Aim of the task: Extend the piece about restrictions imposed on the deployed Guard unit, picking up right after its final sentence.

PROHIBITED: Deciding for ourselves who could and could not come into our individually-purchased hotel rooms (soldiers in the unit were not provided with government lodging, but instead obliged to purchase the aforementioned hotel rooms with their government travel cards, individually issued credit cards, charges on which the soldiers are responsible for payment, even though typically the costs accrued are eventually reimbursed to the soldier by the government). Not only were any of the other soldiers in the unit—our only friends in this part of the country—forbidden from being our rooms, but the soldier’s own family was also expressly forbidden from staying in the rooms with him or her. So long as no additional cost to the government is occasioned by the family member’s presence, it is difficult to understand why such co-occupation would not be permitted.
PROHIBITED: Driving or owning our own vehicles. Even on the weekends.
PROHIBITED: Renting or purchasing real estate for occupation. If one of our spouses decided to move to the community where we are stationed, we are both prohibited from renting or purchasing real estate for them to live in as well as being prohibited from living with them in lodging they procure. Even after duty hours. Even on the days we are off duty.
PROHIBITED: Purchasing or possessing firearms. This wasn’t a prohibition from having personally owned weapons while at work—a completely understandable restriction, albeit one that did not apply to civilians in the particular state in which I am stationed. We couldn’t buy or possess firearms at all. To put this in context, the post exchange—the official Army store on the Army post where we are stationed—sells pistols, rifles, and shotguns. Just not to us.
PROHIBITED: Alcohol consumption. The absolute prohibition on drinking—which we experienced overseas on prior overseas tours and, again, during the mobilization process for this mission—was lifted, but only in favor of a two-drink maximum that applied to all our soldiers, all the time. We are prohibited from going to a bar—any bar—to consume those two drinks.
While prohibitions on overnight guests, the use or possession of personal vehicles, real estate, firearms, or hanging out in bars—no matter how unlawful or wrong-headed the restrictions—can cut down on misconduct within the command, it seemed curious that these restrictions did not apply to other soldiers serving in the same area, in the same post, or even in the same chain of command. No doubt others in my unit marveled alongside me at what must be the super-disciplined active component troops on our base. These paragons of virtue and discipline can be trusted to go home every night, drive their own cars, see their families after the end of their duty day, regulate their alcohol intake, have a firearm at their residence, and still manage to come to work every day? Wow. Perhaps after another nineteen years in uniform I might aspire to the same privileges.
Certain other restrictions are, perhaps, not that unusual for active-duty troops, but still weird. Prohibitions on patronizing certain establishments. Controls on the distances authorized to be traveled away from our duty location when not on duty. The need to check in and out of our residences (again, hotels) at all times, even on non-duty days.
The unit that preceded us had imposed all sorts of other, additional restrictions on their own personnel—a curfew, regular inspections of their individually rented hotel rooms by unit leadership—which we were able to get rid of when we took over the mission. Still other restrictions which they had imposed, essentially on themselves, we maintained. Again, due to my position in the unit I had some input into these policy decisions and, perhaps, personally share in some of the institutional wrong-headedness that these policies represent. So, to the other deployed guardsmen and women in my unit: if you wanted a goldfish in your room and realize that you can’t (because having pets is prohibited), at least know that I realize I might be part of the problem.

Provided data:
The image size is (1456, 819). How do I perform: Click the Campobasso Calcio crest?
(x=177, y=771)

==

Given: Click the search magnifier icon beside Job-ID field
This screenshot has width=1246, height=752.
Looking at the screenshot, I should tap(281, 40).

--

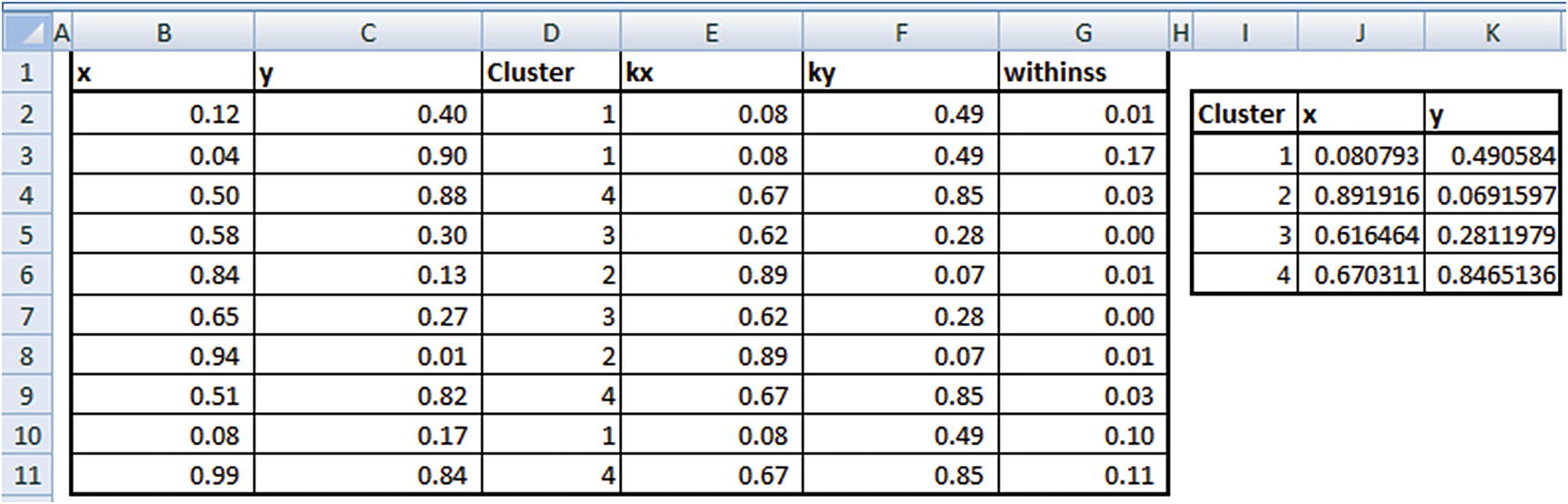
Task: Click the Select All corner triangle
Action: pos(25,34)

Response to this task:
And after all this, one of the command’s primary concerns on this deployment is for the soldiers’ emotional well-being. This is a laudable concern, but it is difficult to ignore one obvious cause of the problem. Why, they wonder, do soldiers on such missions feel isolated and alone? Why are suicidal ideations a concern? How come these intentionally isolated and restricted individuals didn’t feel happy and satisfied?
As it turns out, this isolation isn’t a bug, it is a feature. This was driven home for me by one instance when a subordinate National Guard unit was, coincidentally, assigned to serve in a duty location that was near the place to where the unit was actually from. Like most every other soldier in the active duty Army, that meant that these reserve component soldiers might actually be able to return home at the end of their duty day, or on weekends, to spend some time with their loved ones, spouses, or children. Attend their habitual places of worship. Participate in events within their own communities. Instead of celebrating this happy coincidence, that unit was intentionally relocated to a different portion of the operational area so that it was far enough away from home that soldiers to prevent habitual visits.
To add insult to injury, the distinction between us and the soldiers serving in active-duty units beside us isn’t the only inequity. Even soldiers serving in our higher headquarters—to include our own unit’s soldiers who have been seconded there for the duration of the mission—are not subject to the same restrictions that we are. I view it as a small point of pride in our unit and our leadership that, at least as far as the additional restrictions generated at our level are concerned, the same restrictions apply to all our personnel, headquarters and line personnel alike. We take our solace where we can.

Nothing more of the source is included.